Extracted text.

Polynomial Regression
The theory, math and how to calculate polynomial regression.
An Algorithm for Polynomial Regression
We wish to find a polynomial function that gives the best fit to a sample of data. We will consider polynomials of degree n, where n is in the range of 1 to 5. In other words we will develop techniques that fit linear, quadratic, cubic, quartic and quintic regressions. In fact, this technique will work for any order polynomial.
$f(x)=\alpha_0+\alpha_1x+\alpha_2x^2+\alpha_3x^3+…+\alpha_nx^n$ where $1\le n\le5$
The function will only approximate the value that we have in our sample data and consequently there will be a residual error $e$.
$y_i=f(x_i)+e_i$
Let us consider the set of sample observations $(x_i, y_i)$ where $i \in I$.

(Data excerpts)
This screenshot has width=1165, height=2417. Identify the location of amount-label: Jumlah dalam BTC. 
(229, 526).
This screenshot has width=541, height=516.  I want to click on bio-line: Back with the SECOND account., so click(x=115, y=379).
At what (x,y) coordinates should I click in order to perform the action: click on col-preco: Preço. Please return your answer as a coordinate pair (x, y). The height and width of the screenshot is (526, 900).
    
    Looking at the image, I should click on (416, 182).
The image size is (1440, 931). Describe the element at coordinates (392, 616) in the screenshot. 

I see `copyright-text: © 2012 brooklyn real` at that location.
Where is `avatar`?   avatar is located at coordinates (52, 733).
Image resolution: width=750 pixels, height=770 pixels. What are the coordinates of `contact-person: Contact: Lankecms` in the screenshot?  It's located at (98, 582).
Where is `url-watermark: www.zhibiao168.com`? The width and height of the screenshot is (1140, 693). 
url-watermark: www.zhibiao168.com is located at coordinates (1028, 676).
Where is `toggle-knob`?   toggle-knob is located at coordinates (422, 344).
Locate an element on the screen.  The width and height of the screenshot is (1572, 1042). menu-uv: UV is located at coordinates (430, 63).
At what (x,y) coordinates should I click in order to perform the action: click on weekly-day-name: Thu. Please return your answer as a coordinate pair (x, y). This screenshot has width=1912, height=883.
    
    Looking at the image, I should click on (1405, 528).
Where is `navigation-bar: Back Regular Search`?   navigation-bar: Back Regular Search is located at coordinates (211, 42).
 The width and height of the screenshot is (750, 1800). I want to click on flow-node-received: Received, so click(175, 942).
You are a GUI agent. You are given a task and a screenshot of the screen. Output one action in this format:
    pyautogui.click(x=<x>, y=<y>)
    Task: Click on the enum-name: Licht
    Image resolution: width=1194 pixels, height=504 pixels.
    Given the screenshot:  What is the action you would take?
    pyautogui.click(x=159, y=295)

Your assignment. Write the next part of the polynomial regression text, starting right after its final sentence. The records have no connection to the text on polynomial regression.

Response to the task.
For each observation $i \in I$ we will have an equation:
$y_1=\alpha_0+\alpha_1x_1+\alpha_2x^2_1+\alpha_3x^3_1+…+\alpha_nx^n_1+e_1$
$y_2=\alpha_0+\alpha_2x_1+\alpha_2x^2_2+\alpha_3x^3_2+…+\alpha_nx^n_2+e_2$
$y_i=\alpha_0+\alpha_1x_i+\alpha_2x^2_i+\alpha_3x^3_i+…+\alpha_nx^n_i+e_i$
As a matrix equation polynomial regression becomes:
$\begin{bmatrix}y_1\\y_2 \\ \vdots \\y_i\end{bmatrix} = \begin{bmatrix}1 & x_1 & x_1^2 & x_1^3 \dots x_1^n \\ 1 & x_2 & x_2^2 & x_2^3 \dots x_2^n \\ \vdots & \vdots & \vdots & \vdots \\1 & x_i & x_i^2 & x_i^3 \dots x_i^n \end{bmatrix}\begin{bmatrix} \alpha_0 \\ \alpha_1 \\ \vdots \\ \alpha_i\end{bmatrix}+\begin{bmatrix} e_1\\e_2\\ \vdots \\e_i\end{bmatrix}$
Or more conveniently as:
$\hat y = M \hat \alpha + \hat e$
The residual error should be a small, randomly distributed term that we seek to minimize. Because of this we will solve the equation by setting $\hat e=0$ and solving for $\hat \alpha$.
Squaring the Matrix
The matrix $M$ has $i$ rows and $n+1$ columns and so is probably not square because we usually have many more observations than the degree of the polynomial. This means that we can’t calculate an inverse of $M$ because only square matrices can be inverted.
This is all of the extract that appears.